[Task data]

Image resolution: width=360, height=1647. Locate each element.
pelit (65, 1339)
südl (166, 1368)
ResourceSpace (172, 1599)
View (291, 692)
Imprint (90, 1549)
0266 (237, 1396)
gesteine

[What this task involves] An exact reproduction of all the records is needed.

[Expected output]
Image resolution: width=360, height=1647. Locate each element.
pelit (65, 1339)
südl (166, 1368)
ResourceSpace (172, 1599)
View (291, 692)
Imprint (90, 1549)
0266 (237, 1396)
gesteine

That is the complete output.